Efendy, Agung (2026) IDENTIFIKASI TINGKAT KEPADATAN TULANG MENGGUNAKAN METODE GAUSSIAN MIXTURE MODELS – EXPECTATION MAXIMIZATION (GMM-EM). Masters thesis, Institut Teknologi Nasional Malang.
Abstract
The human body contains bones that support the body. These bones have a specific density level. This density is influenced by various factors, including age, gender, and lifestyle. Bone mineral density (BMD) is divided into three categories: normal bone, osteopenia, and osteoporosis. By utilizing X-ray images of bones, the authors attempted to design and create software that can detect bone density levels for use in the medical field.

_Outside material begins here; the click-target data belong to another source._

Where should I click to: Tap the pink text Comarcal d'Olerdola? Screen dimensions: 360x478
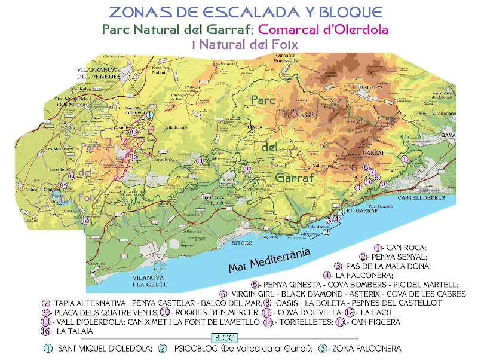point(321,29)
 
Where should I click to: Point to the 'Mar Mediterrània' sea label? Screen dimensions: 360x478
point(271,261)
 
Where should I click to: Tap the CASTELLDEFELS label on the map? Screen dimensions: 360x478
point(421,196)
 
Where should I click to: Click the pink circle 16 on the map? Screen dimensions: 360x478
point(85,221)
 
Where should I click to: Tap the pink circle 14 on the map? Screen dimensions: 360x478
point(72,176)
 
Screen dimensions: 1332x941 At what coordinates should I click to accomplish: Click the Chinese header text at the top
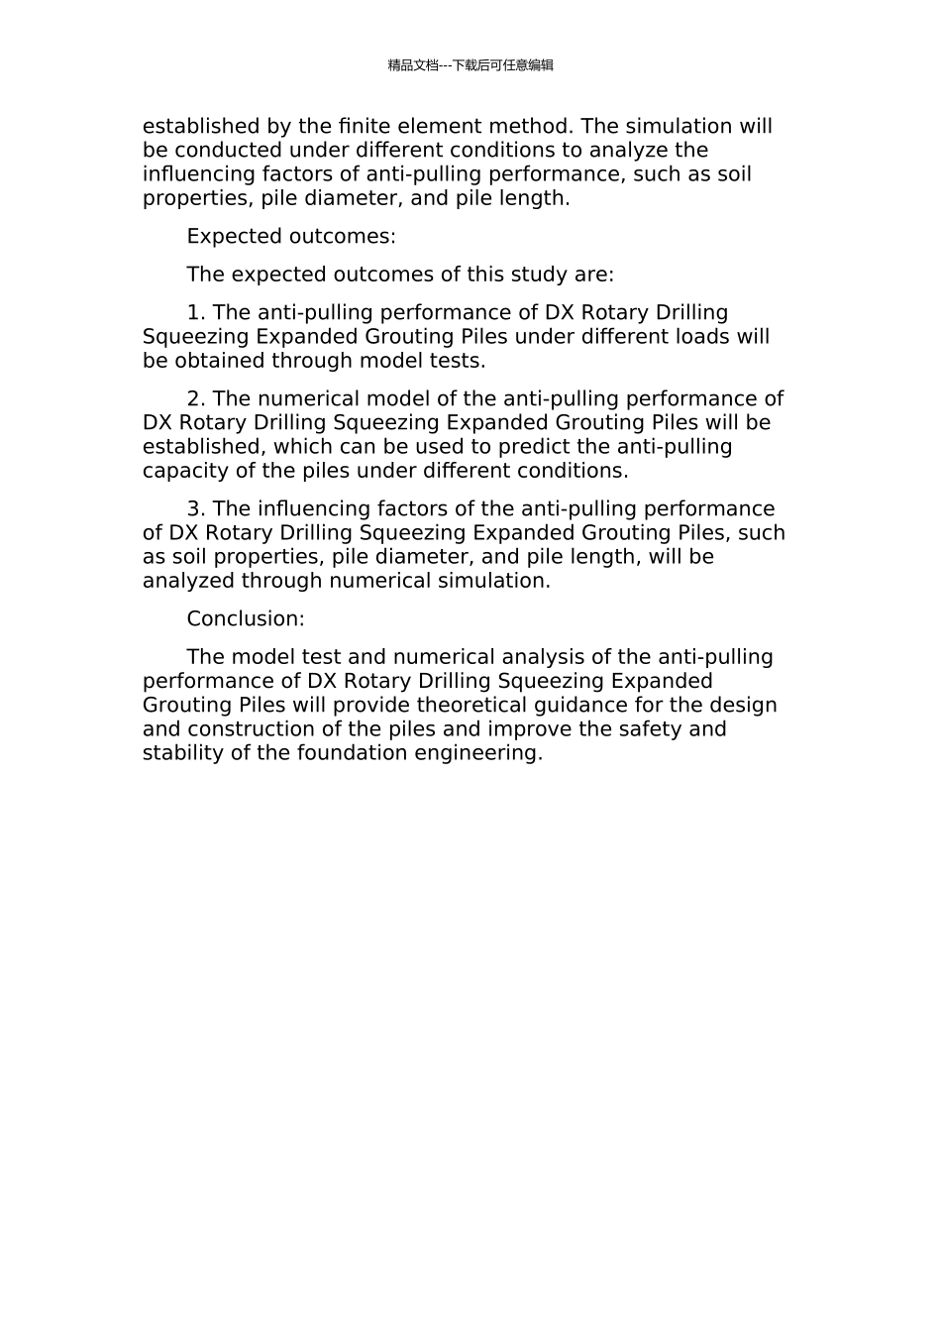click(x=470, y=65)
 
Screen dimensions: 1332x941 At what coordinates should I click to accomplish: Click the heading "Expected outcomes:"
click(x=291, y=237)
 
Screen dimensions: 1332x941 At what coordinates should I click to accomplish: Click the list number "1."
click(x=196, y=313)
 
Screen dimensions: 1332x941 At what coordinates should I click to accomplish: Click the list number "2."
click(x=196, y=399)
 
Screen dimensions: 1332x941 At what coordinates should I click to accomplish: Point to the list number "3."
click(x=196, y=509)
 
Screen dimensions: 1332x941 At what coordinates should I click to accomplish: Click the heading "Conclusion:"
click(x=246, y=619)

Therefore, the author intends to develop this research by applying the Gaussian Mixture Model (GMM) method. The GMM algorithm used in this study is a method for obtaining estimates that provide good results by maximizing the likelihood function. Expectation Maximization (EM) is a model-based clustering algorithm that uses probability calculations. After segmentation for diagnosis, classification is required, which the author classified into three types: Normal Bone, Osteopenia, and Osteoporosis. Classification using the Random Forest method produced a fairly high confidence value. In system testing, the classification system achieved a sensitivity of 64%, a specificity of 86.76%, an F1-score of 73.66%, and an accuracy of 75%. These results indicate that this research was successful.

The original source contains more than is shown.